E de que armas dispõe essa ínfima minoria de radicalizados por um ectoplasma religioso da Idade Média? Da crença fanatizada e da falta de alternativas. Como sabem todos os clandestinos e revolucionários, e sabiam os anarquistas russos e os bombistas de Chesterton, todos a certa altura entram num caminho sem regresso e acabam por aquirir o gosto da morte para prosseguirem.

Ora, é só a nossa impreparação para a evidência e para a omnipresença da morte que espalha o medo instantâneo e global. A conjunção do terror e dos 'media' veio para ficar e alimenta esse medo. Percebemos, o que os outros que vieram atrás já tinham percebido. Um símbolo, nem que encarnado num único indivíduo, pode vencer um exército. Constantino parece que acreditava nisso...

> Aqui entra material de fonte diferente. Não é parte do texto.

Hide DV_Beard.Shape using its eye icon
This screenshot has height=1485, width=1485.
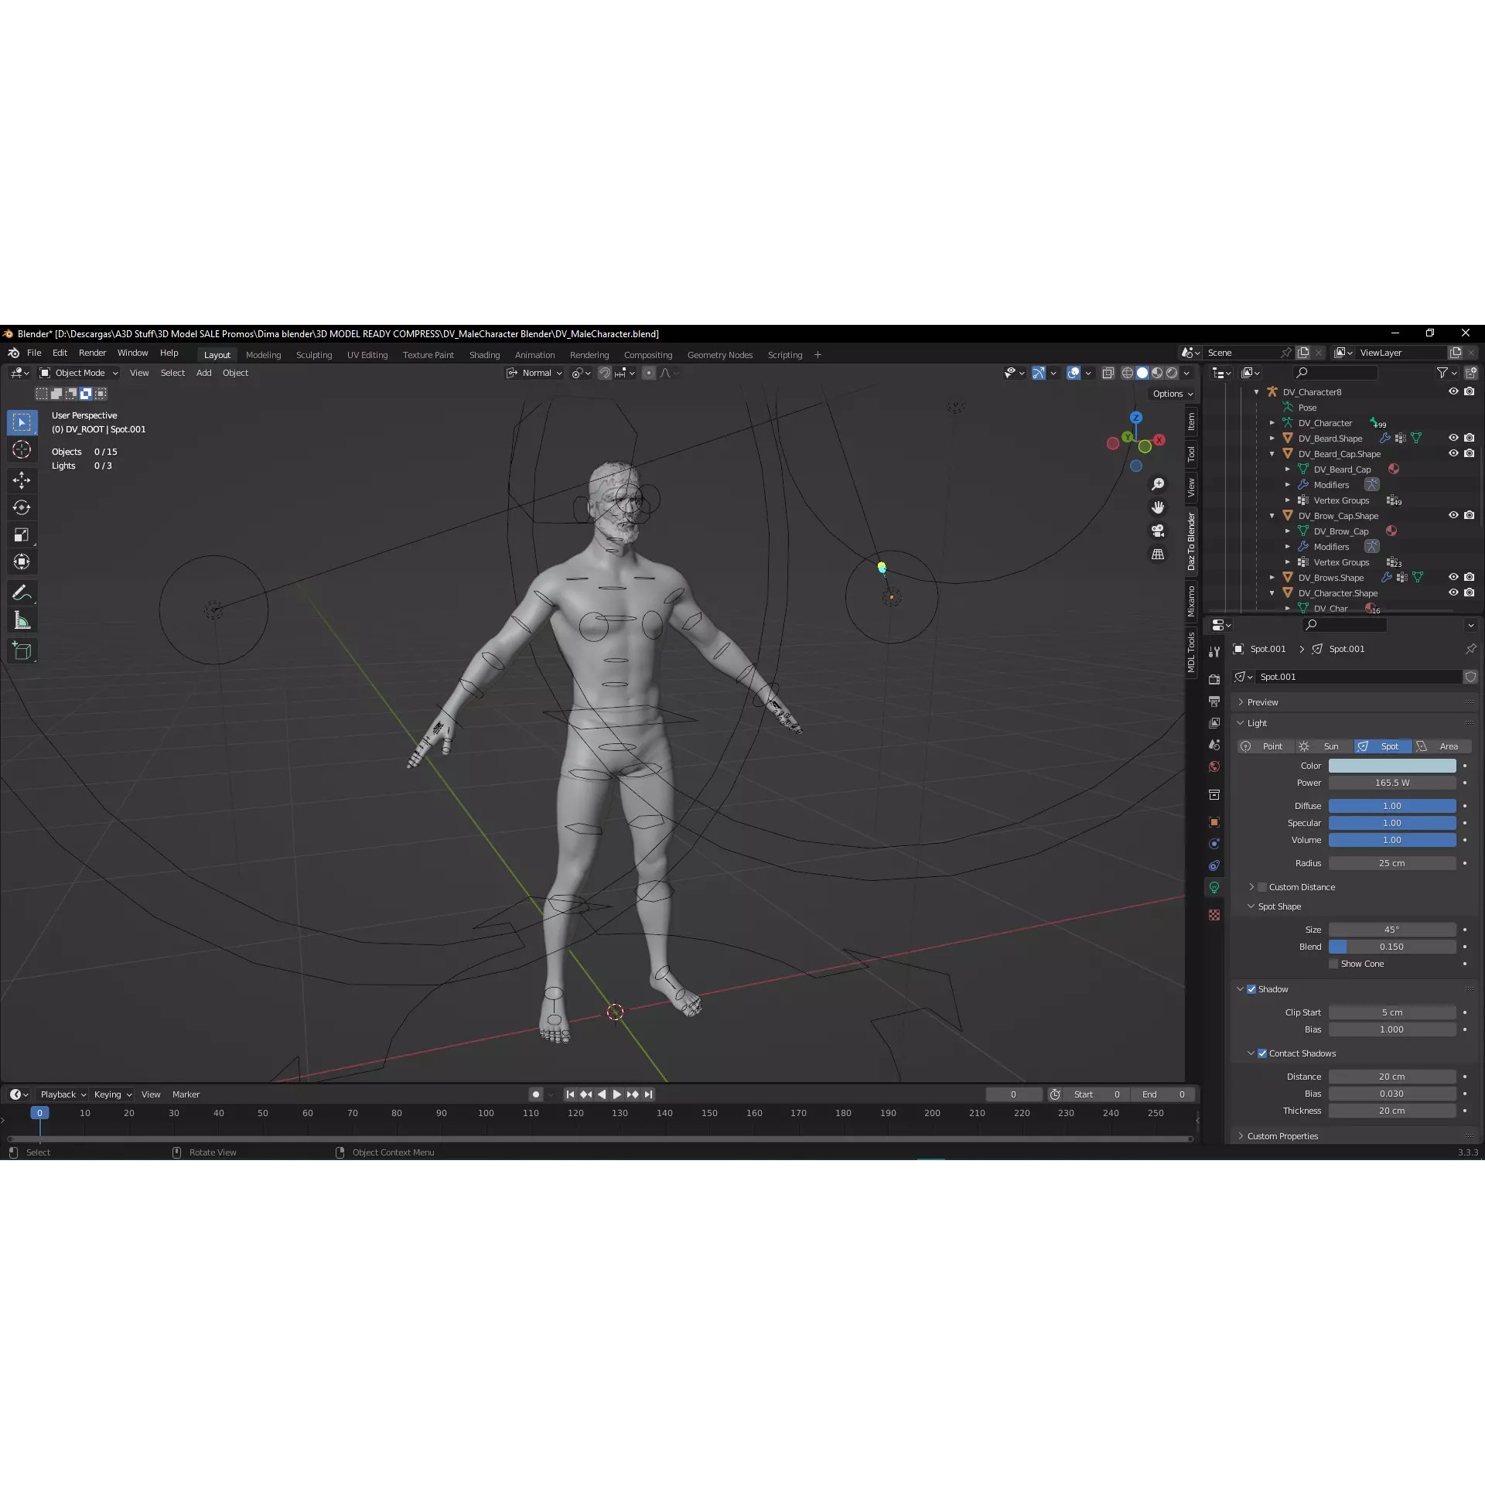click(x=1453, y=438)
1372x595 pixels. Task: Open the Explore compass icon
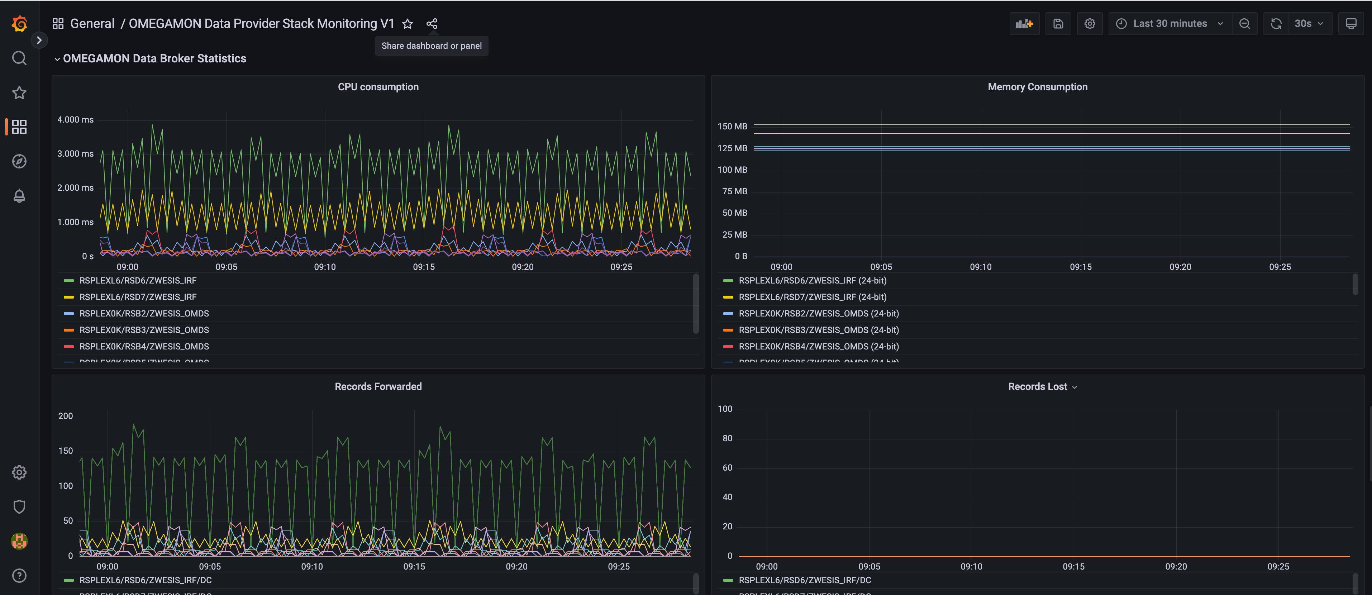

E a verdade é que a ciência não nos preparou para estas consequências do seu espectacular sucesso  que nos alienou da nossa morte de cada dia.

'Conhecemos' e adoramos a 'húbris' do poder, da força, do prestígio, do dinheiro. E, no fim de contas, são essas as 'condições de produção' da ciência como instituição. O resto é a esquizofrenia de que falavam Deleuze e Guattari.